Tsering war im dritten Monat schwanger. Sie hat im Osterfinger „Tibeterinnen Haus“ ein extra Zimmer erhalten. Aber sonst fehlten ihr alle Sachen, die ein Baby benötigt. Überall im Dorf habe ich nachgefragt, da bei uns in Osterfingen erstaunlich viele Kinder geboren werden. Geschenkt wurde dann ein Kinderbett, kleine Matratze, kleine Decken, Auto-Schale, wenn das Kind zum Arzt fahren musste und anderes. Eine Nachbarin, die sehr gut sticken kann, hat ein „Geburtssreifen“ gestickt. Eine andere hat einen neuen Babysack gekauft. Aber es war immer noch nicht genug, wir haben immer noch zu wenig Babysachen gehabt.
Als eine Frau aus dem Nachbardorf Wilchingen im Kindergarten einen Aushang gemacht hat, kam ein grosses Echo; da wurden anscheinend alle Mütter von Wilchingen und der Umgebung wach.
Ununterbrochen kamen Mütter mit Kinderwagen, Kleidung, Spielzeug und ganzen Mengen von anderen „kleinen“ Sachen. Das war wirklich ein schönes Erlebnis der Solidarität! Gekauft werden musste dann nur noch ein Schnuller.
Und als das Baby – übrigens ein Mädchen, das Tenzin heisst - zwei Monate alt war, haben wir dann im Garten des Dorfkindergartens einen „Dankeschön-Nachmittag“ veranstaltet, wo die „sechs tibetischen Tanten“ wieder tibetisches Gebäck und Tee serviert haben.

Über das Dream-Team

Ich selber bin gebürtige Tschechin aus Prag, mit Deutscher Staatsangehörigkeit und einer C- Aufenthaltserlaubnis in der Schweiz lebend.
Meine Eltern flüchteten 1968 nach dem Einmarsch der Sowjetischen Armee in Prag in die Schweiz. Sie konnten sich sehr schnell integrieren, weil sie Deutsch- und andere Fremdsprachen beherrschten. Ich weiss, dass sie aber traurig waren, dass sie ihre Heimat verlassen haben. Später bin ich von Deutschland in die Schweiz gekommen, um meine kranke Mutter zu pflegen.
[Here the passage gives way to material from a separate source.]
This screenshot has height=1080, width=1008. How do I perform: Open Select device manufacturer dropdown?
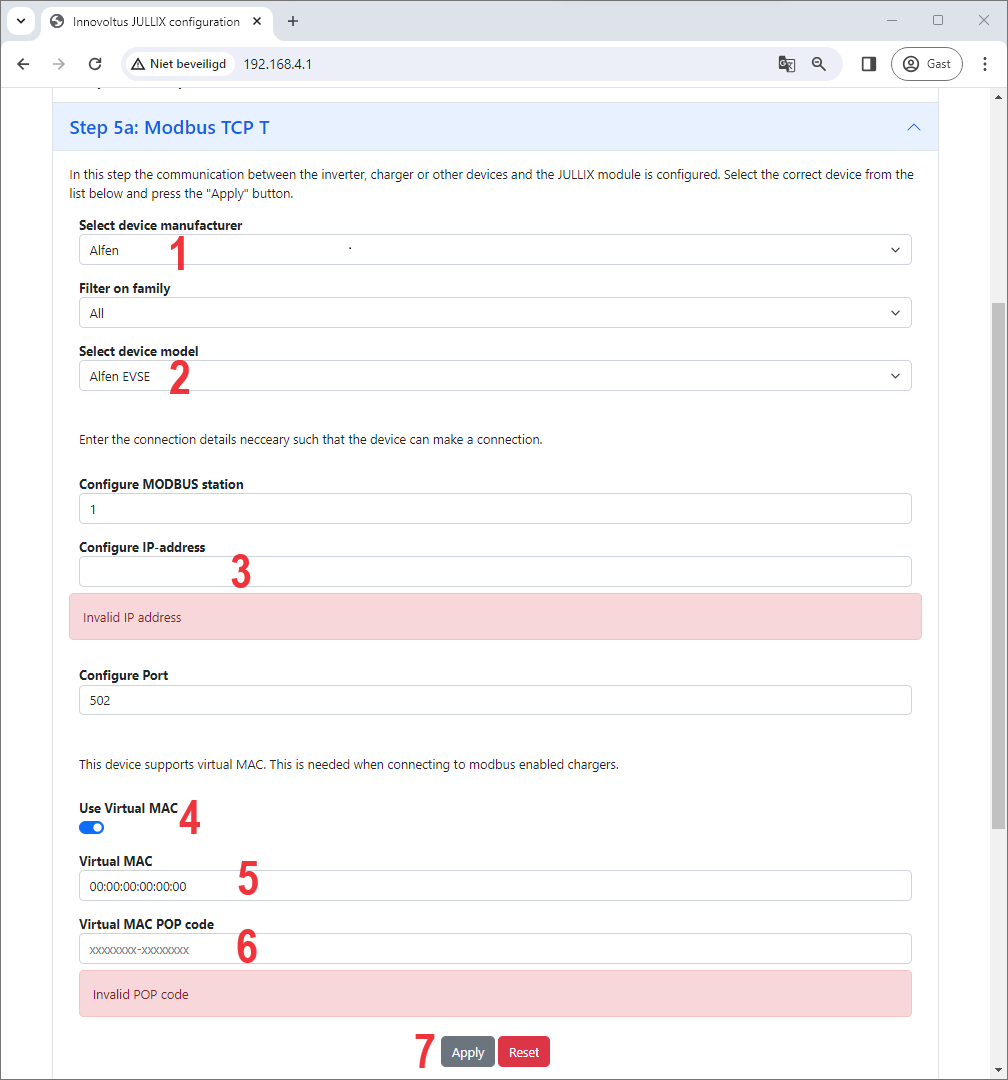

Es sind keine spektakulären Geschichten über die Tibeterinnen. Mir persönlich wurde aber so viel Freundschaft und Sympathie geschenkt und ich konnte ebenfalls vieles dazu lernen.
Ich möchte diese Zeit nie mehr missen!

Das besondere an unserem Dream-Team ist, dass es fürs Verständnis nicht viele Worte braucht

Interessant finden wir: Austauschen über Bräuche: Zum Bespiel wird als kleine Entschuldigung in Tibet die Zunge ausgestreckt.

Die Kampagne

Die Schweizerische Flüchtlingshilfe SFH, das Staatssekretariat für Migration und das UNO-Flüchtlingshochkommissariat UNHCR setzen sich anlässlich der Flüchtlingstage 2015 gemeinsam dafür ein, dass anerkannte Flüchtlinge und vorläufig Aufgenommene einen besseren Zugang zum gesellschaftlichen und beruflichen Leben in der Schweiz erhalten. Sie lancieren den Wettbewerb «Dream- Teams 2015». Mit dem Wettbewerb werden Beispiele täglich gelebter Integration gewürdigt. Es wird aufgezeigt, dass jeder einen Beitrag leisten kann.